Dalneigh (/dælˈneɪ/; Dail an Eich) is an area in the city of Inverness in Scotland. Located in the west of the city, it lies between the River Ness and the Caledonian Canal. The name is derived from the Gaelic word Dail an Eich, meaning 'Field of the horse'. As hinted by the name, it was originally a farm, but following the end of the Second World War, it was turned into a residential area to provide housing for the expected increase in demand. Over the following fifty years, successive waves of development saw Dalneigh transformed from farmland into home for thousands of people.

In 1937, Inverness High School was opened in the east of Dalneigh and is still the main secondary school for the area's children; the school roll has declined from over one thousand in the 1950s to just under half that today. Dalneigh Primary School is one of Inverness High's feeder primaries and is situated in central Dalneigh.

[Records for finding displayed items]

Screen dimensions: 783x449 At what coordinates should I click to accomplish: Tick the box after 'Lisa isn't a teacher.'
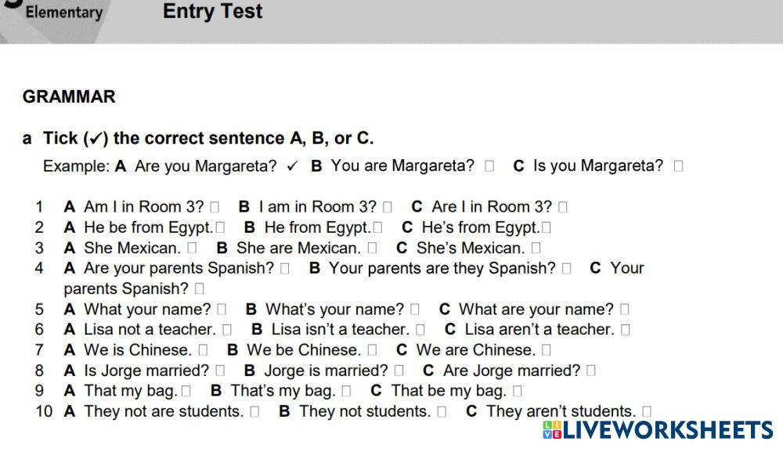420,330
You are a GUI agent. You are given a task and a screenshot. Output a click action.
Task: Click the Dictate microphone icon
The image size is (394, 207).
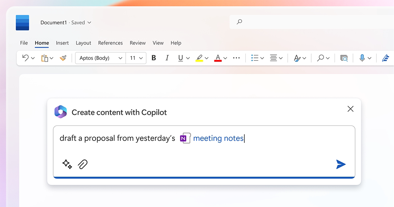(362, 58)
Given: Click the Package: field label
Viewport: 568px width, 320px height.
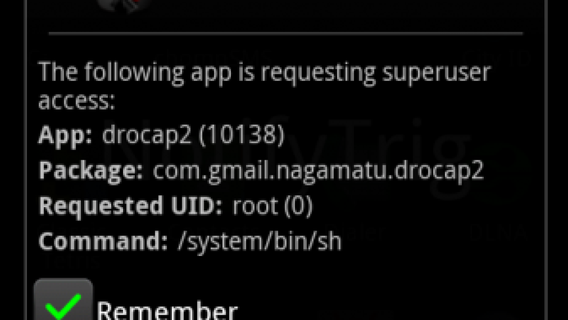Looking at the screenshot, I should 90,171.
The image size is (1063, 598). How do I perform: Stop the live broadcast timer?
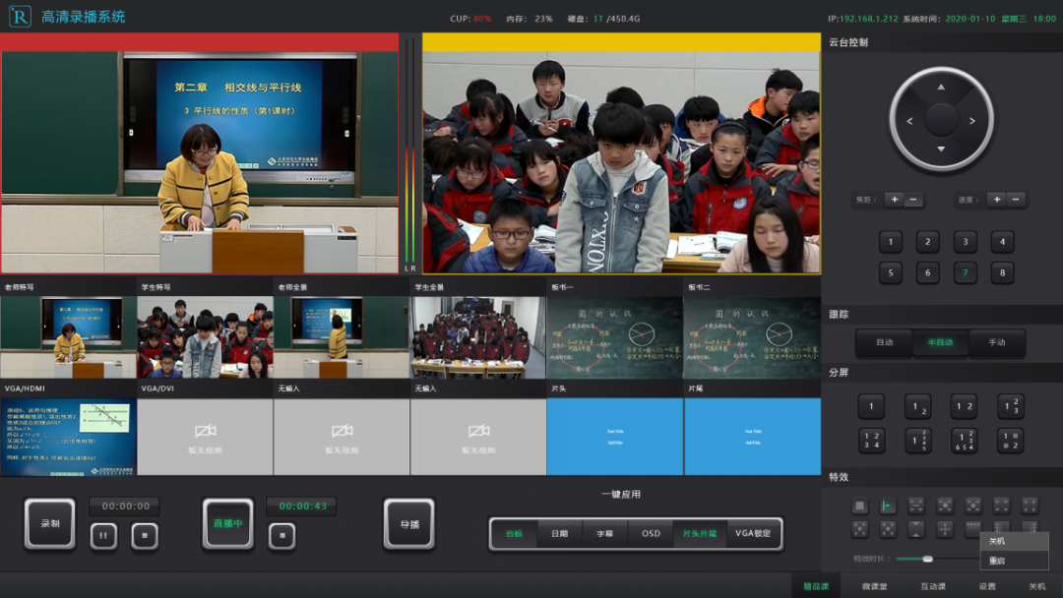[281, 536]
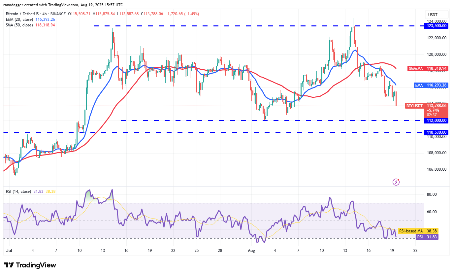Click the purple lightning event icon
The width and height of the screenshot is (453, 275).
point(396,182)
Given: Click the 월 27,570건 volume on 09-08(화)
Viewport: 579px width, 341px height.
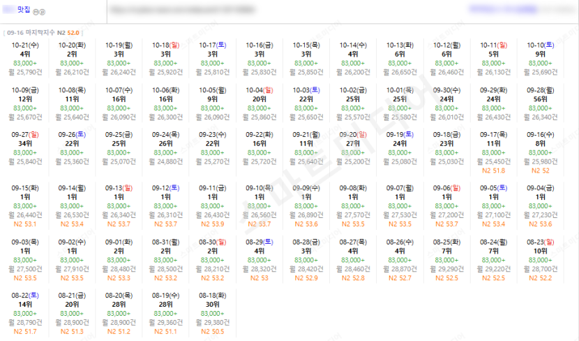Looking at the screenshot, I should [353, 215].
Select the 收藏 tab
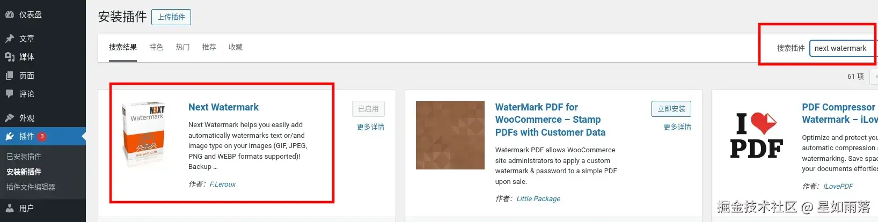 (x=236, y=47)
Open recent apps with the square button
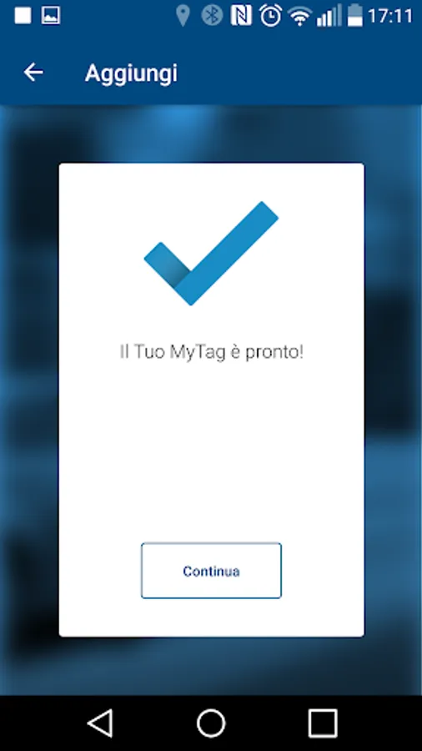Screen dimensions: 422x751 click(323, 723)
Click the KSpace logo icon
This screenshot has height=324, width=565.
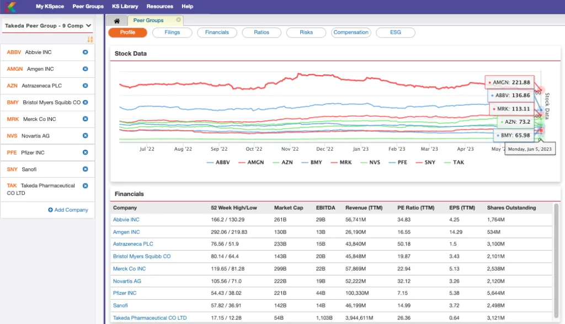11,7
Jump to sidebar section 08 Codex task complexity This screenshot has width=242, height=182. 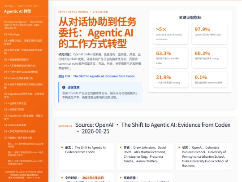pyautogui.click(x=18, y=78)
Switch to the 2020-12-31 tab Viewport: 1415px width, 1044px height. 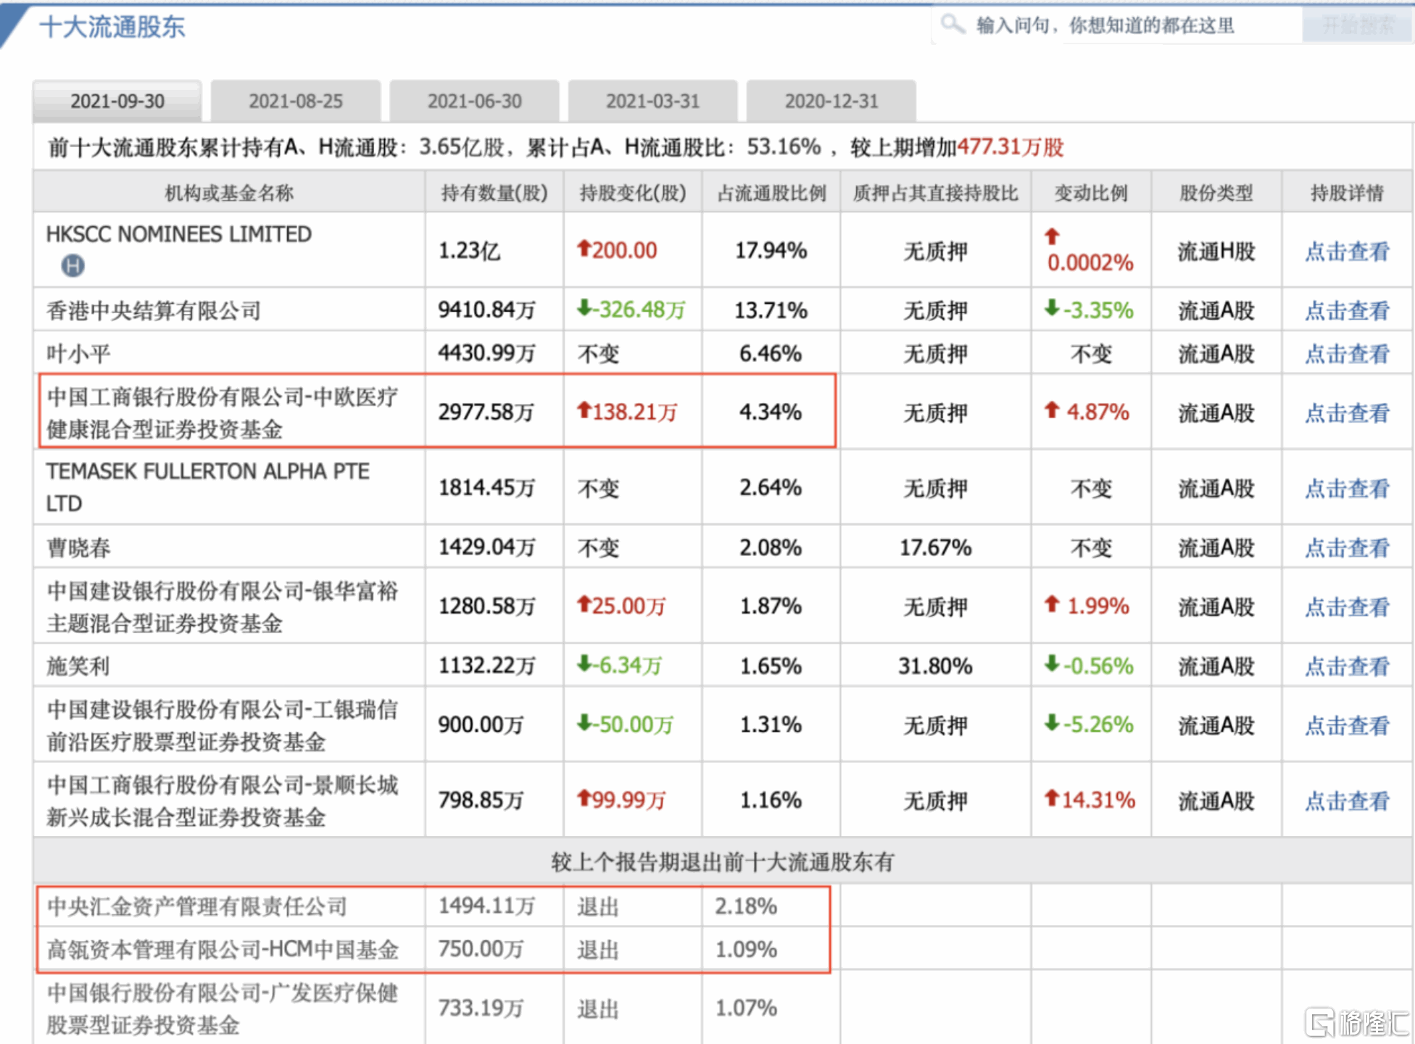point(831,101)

---

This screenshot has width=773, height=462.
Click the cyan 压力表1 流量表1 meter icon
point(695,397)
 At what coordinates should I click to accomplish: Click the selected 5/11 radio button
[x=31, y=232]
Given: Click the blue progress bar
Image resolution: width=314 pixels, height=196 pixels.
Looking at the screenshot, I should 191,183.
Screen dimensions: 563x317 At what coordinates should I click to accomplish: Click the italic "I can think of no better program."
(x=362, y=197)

**Given exercise A**
In the records, repeat the lines starting at the one containing "Screen dimensions: 563x317" and ending at the one containing "(x=362, y=197)".
**Given exercise B**
Pick up the text about Dalneigh after its last sentence and continue it.
The records have no connection to the text about Dalneigh.

**Reply A**
Screen dimensions: 563x317 At what coordinates should I click to accomplish: Click the italic "I can think of no better program."
(x=362, y=197)

**Reply B**
Prior to their merger with Inverness Thistle F.C. in 1994, Caledonian F.C. played at Telford Street Park in the north of Dalneigh, and drew a lot of their support from the area.

Politically, Dalneigh is part of the Highland Council ward of Inverness Central. For elections to the Scottish Parliament, Dalneigh is part of the Inverness and Nairn constituency, and is part of the Inverness, Nairn, Badenoch and Strathspey constituency for elections to the UK Parliament.